The Zero Day Initiative is Trend Micro's vendor-agnostic bug bounty program. As opposed to other bug bounty programs like Bugcrowd and HackerOne that take on vendors as clients to provide a rewards infrastructure, ZDI buys vulnerabilities from researchers before submitting them to vendors.

ZDI's vulnerability disclosure timelines incentivize vendors to release functional patches. Before this announcement, ZDI's coordinated disclosure policy generally gave vendors a flat 120 days to address a vulnerability either with an update or appropriate mitigation. If the vendor failed to establish contact, ZDI could choose to publish its non-coordinated advisory 15 business days after the initial attempt.

The new disclosure policy offers reduced timelines for flaws that ZDI believes result from a bypassed security patch. ZDI will give vendors 30 days to fix critical bugs where exploitation is expected, 60 days for critical and high-severity bugs where the preexisting patch provides some protection, and 90 days for lower-severity flaws where no immediate exploitation is anticipated.

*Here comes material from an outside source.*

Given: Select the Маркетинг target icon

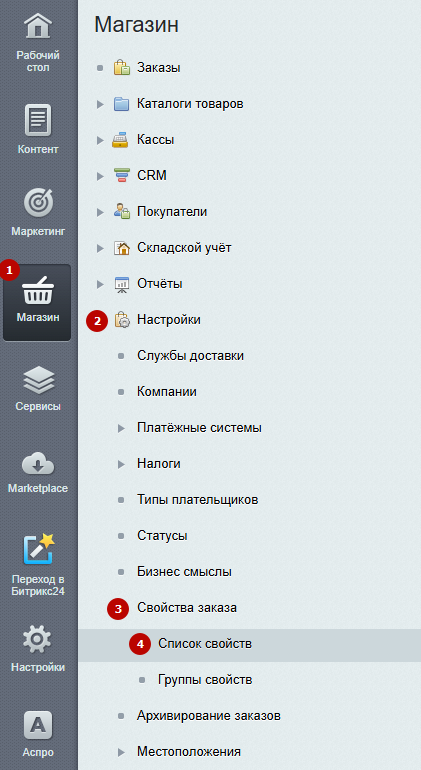Looking at the screenshot, I should [x=38, y=202].
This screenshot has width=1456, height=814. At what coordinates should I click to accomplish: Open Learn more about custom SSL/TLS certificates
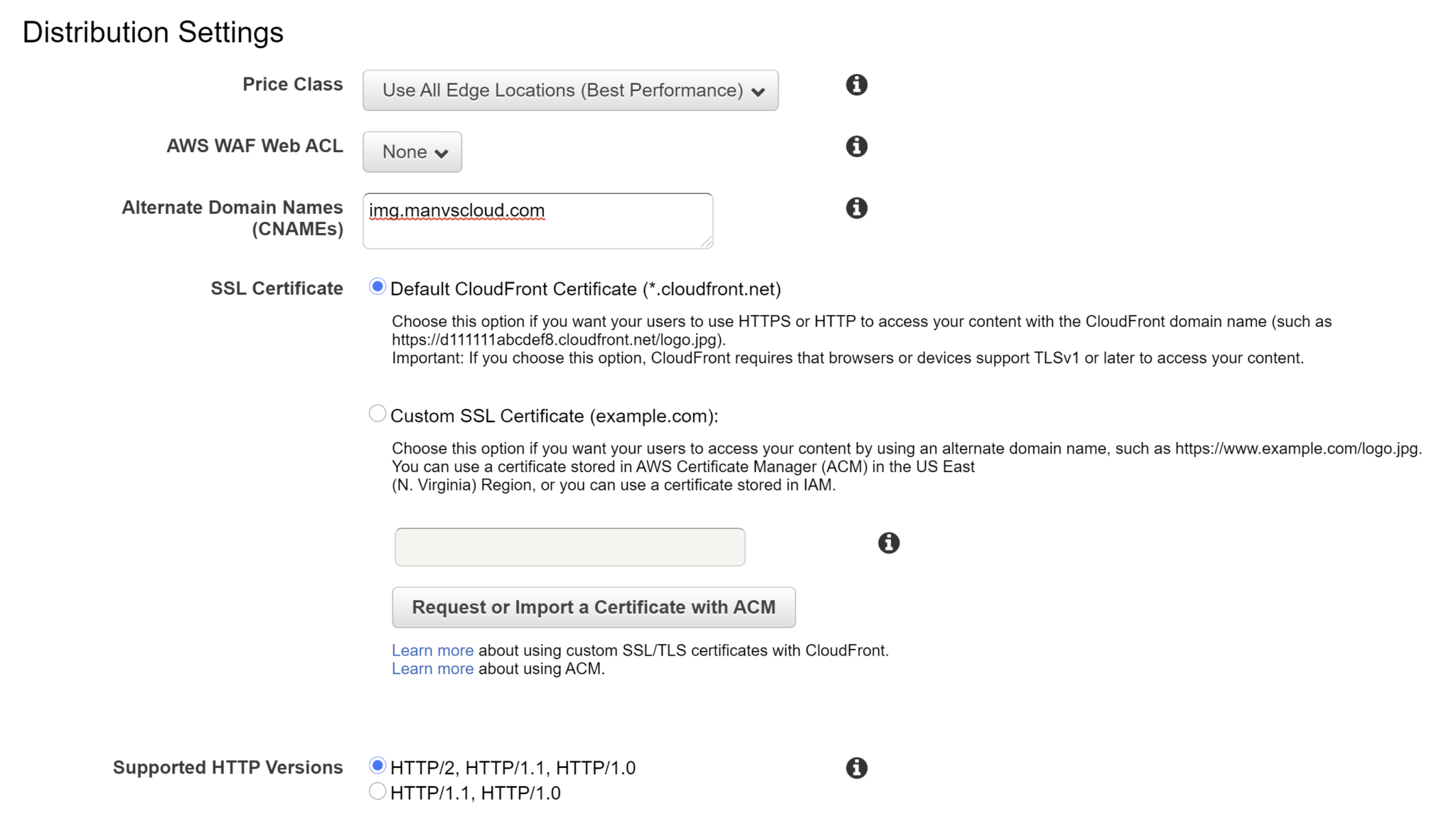tap(432, 650)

Childs told SearchSecurity that he hopes this new disclosure process will encourage vendors to "get it right the first time" as often as possible.

"Our thing was, not only were we buying bugs multiple times, which was costing us money, but it was also costing the enterprise money," he said.

After the infamous Log4j vulnerability Log4Shell was discovered last year, Log4j required additional updates to fix vulnerabilities and exploits discovered after the initial 2.15.0 patch. Meanwhile, Microsoft failed to adequately fix a critical Azure Synapse bug for months after it was discovered.

Since ZDI's start in 2005, the program has seen more than 10,000 flaws move from initial discovery to patch, according to Childs. In recent years, it has seen "a disturbing trend of lower patch quality," he said, as well as vendors obscuring patch information.

"[I think vendors are] focusing resources away from engineering toward product development and other areas," Childs said. "Vendors just aren't focusing on sustaining their products once they get them out the door."

Similarly, SearchSecurity talked to several vulnerability experts last summer about why staying on top of patches can prove difficult for enterprise customers. Reasons included resource constraints, decentralized infrastructure and technical debt.

Gorenc added that a talent gap is also to blame.

"In reality, you need someone to understand the full vulnerability, be a developer and do operations. It's challenging to find the right skill set," he said. "I think part of the problem is that the vendor hasn't educated the developers enough so that when they actually get a bug report, the engineer knows how to fix the actual bug."

Alexander Culafi is a writer, journalist and podcaster based in Boston.